À 10 h 30, c'est l'heure de Miss Spider. Les samedis et dimanches, à 11 h 30, il ne faut pas rater Rocket Power. Et du lundi au vendredi, à 11 h, c'est Dr Dog. Il ne s'agit pas ici de la grille horaire de CTV, mais de Télé-Québec. Trop d'anglais à Télé-Québec? C'est souvent la faute aux Français, se défend la télévision publique.

Lucie Léger, directrice de la programmation jeunesse, relève que les titres anglais ne sont donnés qu'à quatre émissions (avec Mad Men) sur une grille-horaire de 51.

Il reste qu'il y a quand même concentration dans les émissions pour enfants, qui reviennent plusieurs jours par semaine à l'écran.

Mme Léger s'en dit désolée, mais explique ne pouvoir faire autrement.
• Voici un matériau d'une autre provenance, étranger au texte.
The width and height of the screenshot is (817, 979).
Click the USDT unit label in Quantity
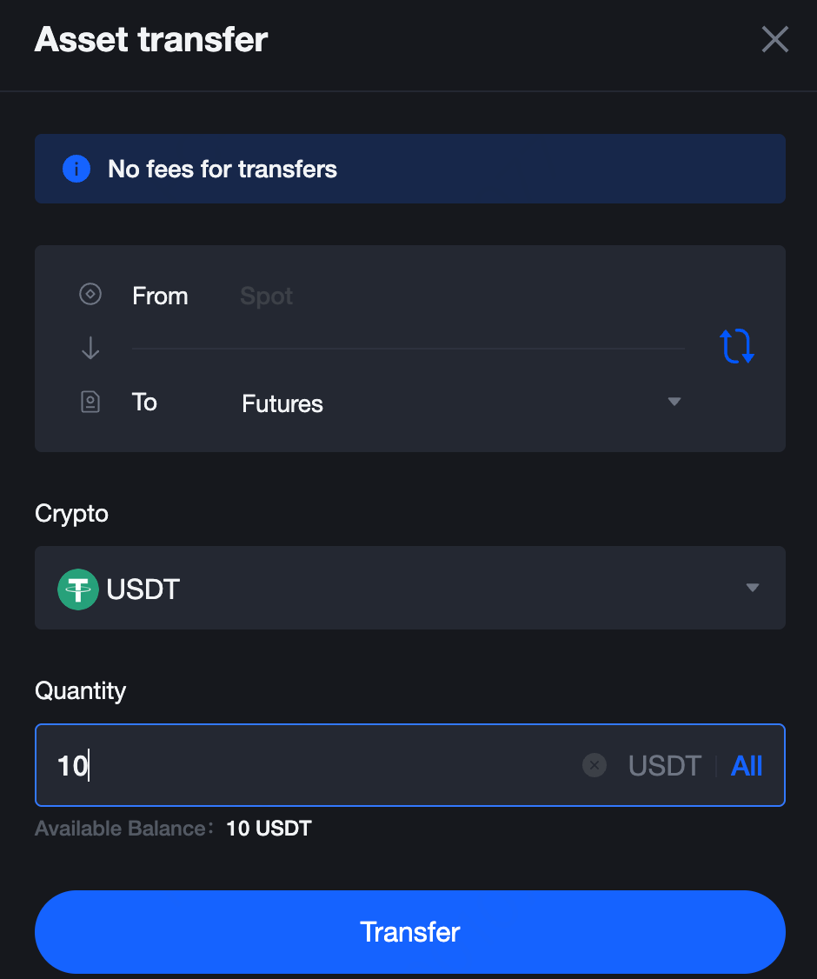click(x=665, y=765)
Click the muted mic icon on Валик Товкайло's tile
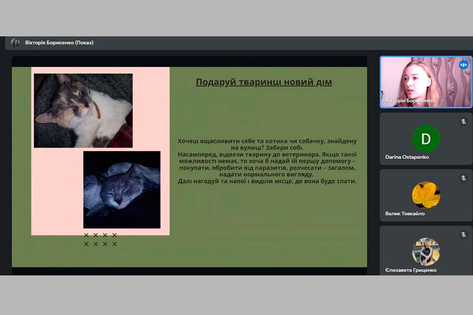473x315 pixels. pyautogui.click(x=464, y=178)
La production d'émissions pour enfants est si petite au Québec que Télé-Québec n'a d'autre choix que d'acheter beaucoup de ses émissions à l'étranger.

Par exemple, c'est le cas de Miss Spider, produite aux États-Unis. À Télé-Québec, Miss Spider n'est jamais devenue Mademoiselle Araignée. Contre toute attente, ce n'est certes pas plus facile quand on fait affaire avec les Français. «Les Français produisent d'abord leurs émissions en anglais, puis ils les doublent en français sans se donner la peine d'en traduire le titre», indique Mme Léger.
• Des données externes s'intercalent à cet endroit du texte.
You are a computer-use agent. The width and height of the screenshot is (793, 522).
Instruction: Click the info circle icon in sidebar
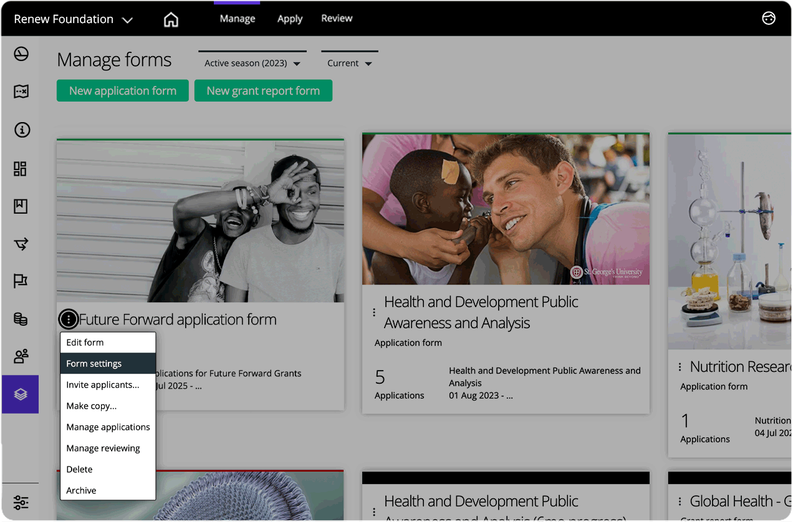pos(21,130)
Ne pourrait-on pas y aller d'une traduction maison? Après tout, c'est bien ce que font les distributeurs de films d'ici. Chaque fois, ils se réunissent en petit comité et se creusent les méninges pour trouver un titre français, avec un succès toujours relatif. (Vous vous souvenez du Pouilleux millionnaire?)

Mme Léger explique pour sa part qu'il est souvent difficile de s'interposer, surtout lorsque l'émission a franchi ses premières étapes de création.

De façon générale, dit-elle, «quand on insiste auprès des Français pour traduire un titre, on passe pour des maniaques fatigants, dit-elle. Ils ne comprennent pas pourquoi cela nous importe.»

Et il n'y a pas que les titres des émissions qui posent problème. Encore faut-il se battre pour que les Français consentent à ce que la chanson d'introduction (souvent en anglais) soit retirée ou traduite. Il arrive aussi parfois que le générique soit en anglais, du début à la fin.

Pour In the Night Garden, émission récemment acquise par Télé-Québec, ça a marché. Ce sera en français, du début à la fin. L'émission s'appellera Dans le jardin de rêves. Ironiquement, cette émission est produite... en Angleterre.

«L'ennui, dit à son tour Odette Bourdon, chargée des acquisitions des émissions jeunesse, c'est que les émissions sont souvent des marques déposées auxquelles sont associés de multiples produits dérivés.»

L'attrait de l'anglais

Au-delà de ces considérations marketing, dit-elle cependant, il existe à la base une volonté manifeste des Français de s'angliciser. «En France, plein d'entreprises de notre milieu ont changé de nom pour prendre des noms anglais. Dargaud Marina est devenue Mediatoon et France Animation est devenue Moonscoop.»

Quand elle se rend dans les grandes foires de la télévision, où chacun essaie de vendre son produit, Mme Bourdon dit être surprise, chaque fois, «de voir des Français distribuer des cartes de visite entièrement en anglais».

Et c'est sans compter, ajoute-t-elle, sur le fait que 80 % des courriels qu'elle reçoit des Français sont écrits en anglais. «Pour eux, l'anglais, c'est la langue des affaires.»

Ces observations rejoignent l'ire de Nicolas Sarkozy qui, en mars, s'en est pris «au snobisme» des diplomates français qui étaient si nombreux à s'exprimer en anglais à la première occasion.

«Ils sont tellement heureux de parler anglais, disait-il. Si eux-mêmes ne parlent pas français, pourquoi voulez-vous que les autres le fassent?»

Selon Sarkozy, tout cela découle d'une volonté de «faire intelligent ou moderne».

Les petites Miss Spider de ce monde sont bien peu de choses face à tout cela.